Zen-Meditation ist ein Weg, in Inhibition zu sein und “Nondoing” zu praktizieren. Meditation erlaubt uns, uns selbst anzuschauen, wie wir ohne den ständigen und störenden, zumindest aber beeinflussenden, Input aus unserer Umwelt wären und existierten. Allerdings wählt der Meditierende dafür in der Regel Stille und Abgeschiedenheit. Alexanders Idee war, Inhibition genau in der Bewegung, im Tun und Lebendigsein zu entwickeln und erleben. Seine Annahme war, daß der Mensch natürlicherweise ein sich bewegendes, erlebendes und interagierendes Wesen ist. Wie passen aber demnach Interaktion und Selbstwahrnehmung zusammen?

3) Recognition of Faulty Sensory Awareness

Was ist eine “fehlerhafte Sinneswahrnehmung”? Ganz einfach die Tatsache, daß die Dinge nicht immer das sind, was sie zu sein scheinen. Leider, aber offensichtlich gilt das auch für uns selbst: Wir sind nicht immer das, was wir zu sein glauben, und wir tun nicht immer das, was wir zu tun glauben. Warum ist das so? Alexander sagt: Weil wir uns so mit unseren Gewohnheiten identifizieren, daß wir annehmen, wir seien, was wir gelernt haben (statt was wir tatsächlich sind), und nehmen daher mit unseren Sinnen quasi aus den Augen dessen wahr, der wir glauben zu sein, auch wenn das gar nicht stimmt.

Praktisches Beispiel: Wenn ich “gelernt” habe, meinen Kopf nach vorne zu schieben, z.B. um mich zu ducken und klein zu halten (vielleicht aus Angst vor einem strengen Vater?), dann ist diese Haltung mir über die Jahre so vertraut geworden, daß ich sie als “natürlich” wahrnehme. Wenn ich stehe, fühle ich mich “aufrecht”, auch wenn jeder Außenstehende mich als schief oder vornübergebeugt beschreiben würde, und die schlichte Tatsache, daß ich nicht umfalle, bestätigt mir meinen Eindruck noch. Wenn mich nun jemand anleiten würde, tatsächlich aufrecht zu stehen, d.h. mit dem Kopf über den Schultern anstatt davor, würde ich mir sehr verbogen und unbalanciert vorkommen und reflexhaft zu meiner gewohnten Haltung zurückkehren, da ich mich dort sicher fühle.

So erzeugen unsere Gewohnheiten einerseits die “fehlerhafte Sinneswahrnehmung”, andererseits verstärkt letztere unsere Gewohnheiten und macht es uns praktisch unmöglich, sie zu verändern. Was tun?

4) Sending Directions

“Anweisungen geben” ist ein ziemlich technischer und wenig poetisch anmutender Begriff, ganz im Gegenteil zu seiner Bedeutung, so wie ich sie verstehe.
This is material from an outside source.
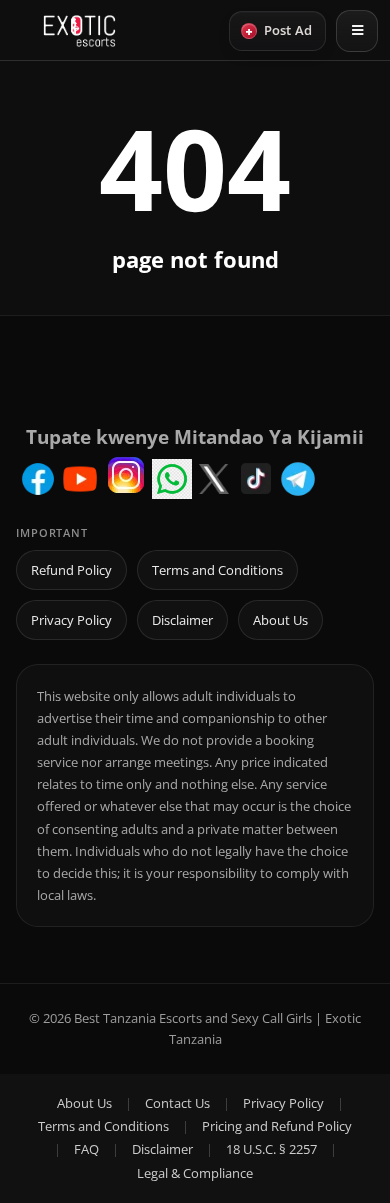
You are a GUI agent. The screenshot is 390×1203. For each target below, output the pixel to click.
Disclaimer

Im Grunde können wir sagen, daß “Anweisungen geben” einfach das Gegenstück zu “Anweisungen erhalten” ist, also zu dem unter 2. beschriebenen unvermeidlichen Reagieren auf Impulse. Wenn ich mir selbst eine Anweisung gebe, übernehme ich Kontrolle über (und Verantwortung für) mich selbst. Rudolf Steiner beschreibt in der “Philosophie der Freiheit” eindrücklich, daß die Fähigkeit, aus uns selbst heraus Entscheidungen für uns selbst zu treffen und danach zu handeln, den Kern unseres freien und verantwortlichen Handelns ausmacht, uns also letztendlich zu Menschen macht, die nicht nur maschinenhaft Ausführende sind, sondern selbst-schaffend, kreativ und in desem Sinne “frei”sein dürfen und können.
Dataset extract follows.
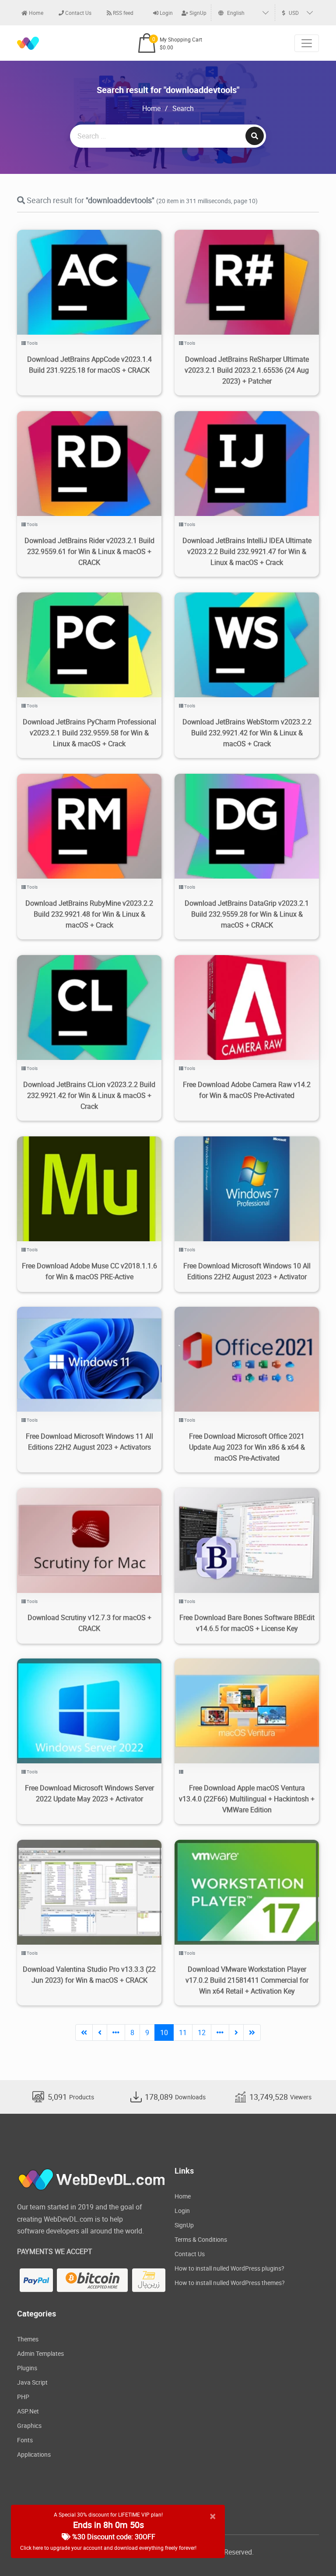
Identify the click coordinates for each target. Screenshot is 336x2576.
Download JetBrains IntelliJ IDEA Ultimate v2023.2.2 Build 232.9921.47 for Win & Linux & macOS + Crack (247, 551)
In seinen früheren Schriften beschreibt Alexander das “sending directions” als rein technische Abfolge von bestimmten Anweisungen, die er sich selber gibt. Das ist zwar wenig poetisch, beschreibt aber bei genauerem Hinsehen genau dies: Wie können wir denn, wenn wir so von Gewohnheiten durchdrungen sind, daß wir uns selbst gar nicht akkurat wahrnehmen können, uns überhaupt eine Anweisung geben und dabei sicher sein, daß diese von uns selbst stammt und nicht von unserem “Gewohnheits-Selbst”? Die simple Tätigkeit einer Anweisung für uns selbst wie z.B. Alexander’s “Ich erlaube meinem Kopf, sich nach vorne und oben auszurichten” ist ein geradezu dramatischer Akt von Selbstermächtigung, wenn er denn tatsächlich aus einer freien Entscheidung heraus geschieht und nicht als Reaktion auf einen äußeren Impuls (wie z.B. der elterliche Befehl “Sitz gerade!”). Wie aber können wir uns darüber sicher sein?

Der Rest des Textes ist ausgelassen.